Great curiosity prevailed in the life-time of Henry to know if the curse would "hold good to the end." He died in his chariot, crossing the new bridge, in 1761, thus giving the last connecting link to the chain of circumstantial evidence connected with the history of the worm of Lambton. His succeeding brother, General Lambton, who lived to a great age, fearing that the prophecy might be possibly fulfilled by his servants, under the idea that he could not die in his bed, kept a horsewhip beside him in his last illness, and thus eluded the prediction.

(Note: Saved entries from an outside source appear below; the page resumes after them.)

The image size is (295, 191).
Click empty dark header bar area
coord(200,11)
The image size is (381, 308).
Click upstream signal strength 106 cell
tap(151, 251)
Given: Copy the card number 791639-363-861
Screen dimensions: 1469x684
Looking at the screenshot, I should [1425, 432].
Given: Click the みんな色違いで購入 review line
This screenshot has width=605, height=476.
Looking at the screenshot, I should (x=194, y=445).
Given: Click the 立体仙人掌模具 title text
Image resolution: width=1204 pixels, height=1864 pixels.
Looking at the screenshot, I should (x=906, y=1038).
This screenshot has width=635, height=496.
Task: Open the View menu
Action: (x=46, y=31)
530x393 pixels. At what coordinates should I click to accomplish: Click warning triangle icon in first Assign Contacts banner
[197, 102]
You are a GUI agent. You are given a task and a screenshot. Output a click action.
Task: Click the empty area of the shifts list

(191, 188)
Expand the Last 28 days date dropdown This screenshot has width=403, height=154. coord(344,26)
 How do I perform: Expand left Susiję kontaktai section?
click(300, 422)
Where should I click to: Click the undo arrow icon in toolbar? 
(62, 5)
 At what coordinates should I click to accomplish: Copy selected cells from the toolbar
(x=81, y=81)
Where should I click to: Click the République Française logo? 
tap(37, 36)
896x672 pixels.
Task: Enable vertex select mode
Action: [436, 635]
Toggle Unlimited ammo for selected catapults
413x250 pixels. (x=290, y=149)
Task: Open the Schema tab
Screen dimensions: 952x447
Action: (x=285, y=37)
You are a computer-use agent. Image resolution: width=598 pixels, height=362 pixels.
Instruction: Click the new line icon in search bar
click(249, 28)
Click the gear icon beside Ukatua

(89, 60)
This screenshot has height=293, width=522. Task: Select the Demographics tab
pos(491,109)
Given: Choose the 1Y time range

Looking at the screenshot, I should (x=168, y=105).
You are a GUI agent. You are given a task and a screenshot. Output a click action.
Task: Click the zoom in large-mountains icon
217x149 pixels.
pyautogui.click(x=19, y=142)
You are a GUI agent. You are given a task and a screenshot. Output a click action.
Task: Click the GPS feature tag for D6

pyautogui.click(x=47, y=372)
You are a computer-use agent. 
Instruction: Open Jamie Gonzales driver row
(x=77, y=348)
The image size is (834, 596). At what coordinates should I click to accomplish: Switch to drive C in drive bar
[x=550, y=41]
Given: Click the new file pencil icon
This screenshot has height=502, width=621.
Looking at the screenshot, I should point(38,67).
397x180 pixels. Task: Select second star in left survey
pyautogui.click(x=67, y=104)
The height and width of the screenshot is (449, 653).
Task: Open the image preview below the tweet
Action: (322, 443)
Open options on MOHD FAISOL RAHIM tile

Although the spell put on this ancient family by the witch is said to have been broken by the death of Henry Lambton in 1761, yet neither of the two last lords have died at home, and this, to the knights of ancient times, says Burke, "would have been sorer punishment than dying in the battle-field, for they loved to sleep in their own country and with their fathers."

LITTLECOT HOUSE.

LITTLECOT HOUSE, or Hall as it is sometimes called, the ancient seat of the Darrells, is two miles from Hungerford in Berkshire. It stands in a low and lonely situation, and is thoroughly typical in appearance of a

haunted dwelling.

On three sides it is surrounded by a park, which spreads over the adjacent hill, and on the fourth by meadows, through which runs the river Kennet. A thick grove of lofty trees stands on one side of the gloomy building, which is of great antiquity, and would appear to have been erected towards the close of the age of feudal warfare, when defence came to be no longer the principal object in a country mansion. The interior of the house, however, presents many objects appropriate to feudal times. The hall is very spacious, paved by stones, and lighted by large transon windows. The walls are hung with coats-of-mail and helmets, and on every side are quantities of old-fashioned pistols and guns, and other suitable ornaments for an old baronial dwelling. Below the cornice at the end of the hall, hangs a row of leathern jerkins, made in the form of shirts, and supposed to have been worn as armour by the retainers of the Darrell family, to whom the old Hall belonged. An enormous oaken table, reaching nearly from one end of the chamber to the other, might have feasted the entire neighbourhood, and an appendage to one end of it made it answer at other times for the old game of shuffleboard. The rest of the furniture is in a corresponding style, or was a few years ago; but the most noticeable article is an old chair of cumbrous workmanship, constructed of wood, curiously carved, with a high back and triangular seat; it is said to have been used by Judge Popham, in the days of Elizabeth.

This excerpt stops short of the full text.